槍を投げる、あるいは相手に突き刺すことによって槍から無数の矢じりが飛び出し、敵の軍団や相手に致命傷を負わせる。
プロフィールにも書いた通り、クー・フーリンはアイルランド神話に登場する代表的な英雄ですね! アイルランド神話を話のベースに取り入れた『乖離性MA』でもばっちり登場!
編集U「しかし“槍、または槍を扱う技術”ってのは……?」
これがですね、ゲイ・ボルグと言えば伝説の槍、というのは非常に有名な話ですが、そうではないとする説もあるんですよ!
それによれば、ゲイ・ボルグとはクー・フーリンが師匠のスカアハに教わった技術(あるいは魔法)のことで、足で槍を投げる技を指すんじゃないか、と!
編集U「足で槍投げってのはまた珍妙な……」
しかしそれでふつうの槍にトンデモ効果を付けられるとしたら、これ以上の秘儀はないってなものでしょう!
敵の軍団に槍を放てば、大型の爆弾から無数の小型爆弾が出てくるクラスター爆弾よろしく、空中で大量の矢じりが炸裂! これが敵軍に余さず致命傷をもたらし!
個人戦で相手に突き立てれば、相手の体内で槍先から矢じりが全方位に飛び出し、内部から相手の身体をぐちゃぐちゃにするという!
編集U「グロ兵器すぎでは」
切れ味がすごいとか投げたら必中とかは神話や伝説だとよくありますが、ここまで殺意むき出しのものは珍しいような気もしますね!
ちなみにそんなゲイ・ボルグ、もとは争う2体の巨大な海獣、そのなかで戦いに敗れたほうの骨から作られた、なんて話もありますよ!
編集U「ってことは、やっぱ技術じゃなくて槍なのか」
そこに関しては……、諸説あるってことで! なにせ神話の時代の話ですからね!
で、槍にせよ技術にせよ、ゲイ・ボルグは師匠のスカアハからクー・フーリンに与えられる訳ですよ!

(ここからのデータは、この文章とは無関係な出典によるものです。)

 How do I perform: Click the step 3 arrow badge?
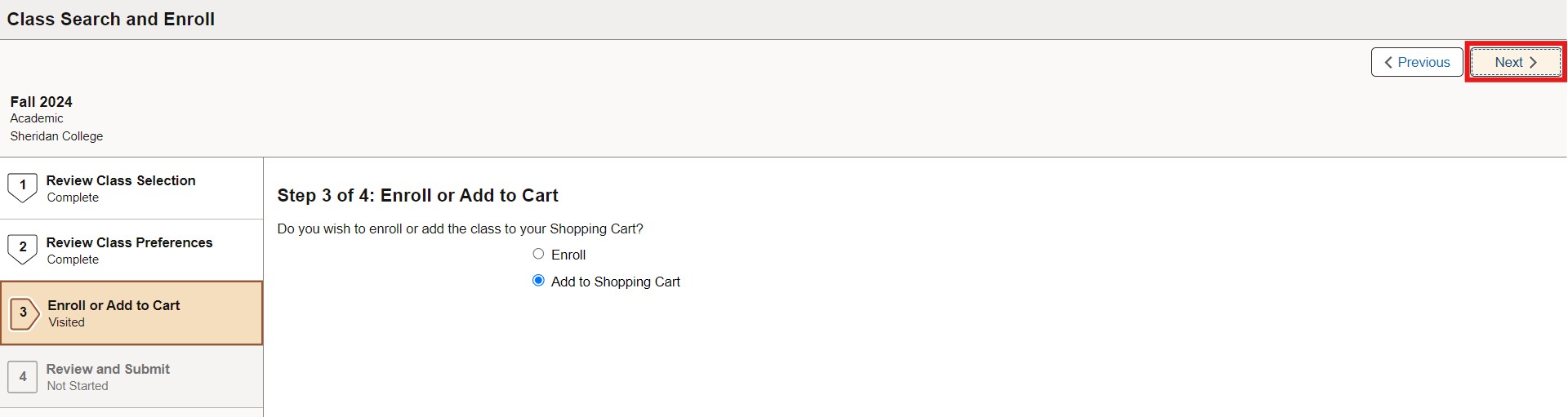(x=24, y=313)
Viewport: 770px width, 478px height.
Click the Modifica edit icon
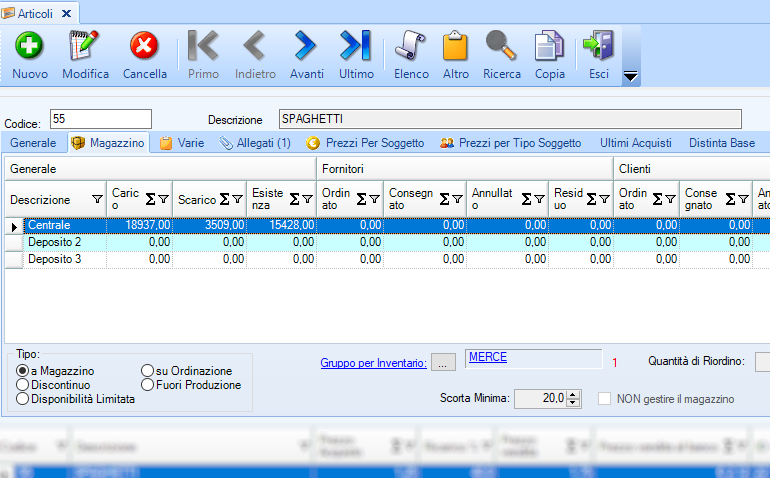tap(85, 46)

せっかくなので今回は、クー・フーリンがスカアハに弟子入りするまでのくだりもご紹介しちゃいましょう!
クー・フーリン、その名の由来
昔々、アイルランドの神話の時代。クー・フーリンは太陽神ルーグ(あるいはルー)の子として生を受けます。
しかし、生まれたばかりの彼はまだその名をクー・フーリンとは言わず、元々はセタンタと呼ばれていました。
セタンタ少年は幼いころより優れた力を発揮し、ある日、クランという男の館で宴会が開かれたときに、いろいろあって館の番犬を殺してしまいます。

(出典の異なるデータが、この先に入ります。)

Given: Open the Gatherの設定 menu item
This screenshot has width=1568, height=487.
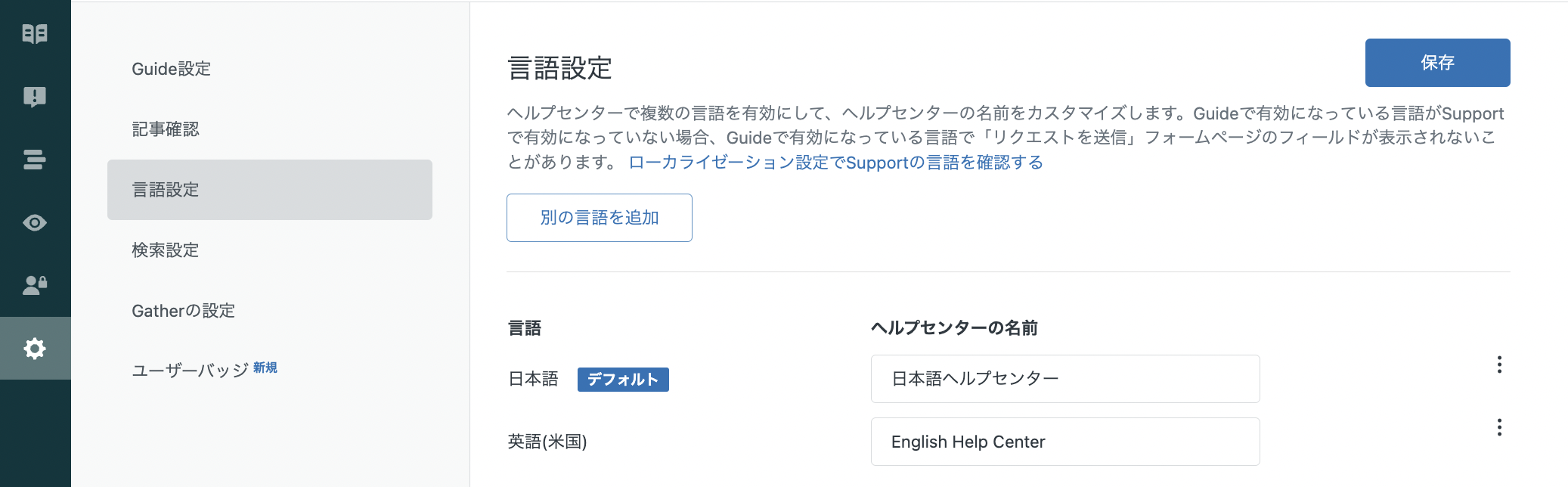Looking at the screenshot, I should (x=183, y=311).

自慢の猛犬が死んでしまったことを嘆くクランにセタンタは詫び、「番犬の子が立派に育つまでは、自分がクランの番犬に代わりましょう」と申し出たのでした。
この事件をきっかけに、セタンタは名をクー・フーリン(クランの猛犬)と改めたのです。
編集U「番犬ェ……」
しかもセタンタ少年、素手でヤっちゃってますからね! 末恐ろしいなんてもんじゃあない!
ちなみにですが、クー・フーリンの名はクーが猛犬を指し、フーリンの部分が番犬の飼い主であるクランを意味します!
猫の妖精であるケット・シーに対する犬の妖精のクー・シーのクーと同じですね!
アイルランドでは猛犬は勇気と美を示す存在として考えられていたそうで、英雄の名前にクーやらクが付くことが多かったとか何とか!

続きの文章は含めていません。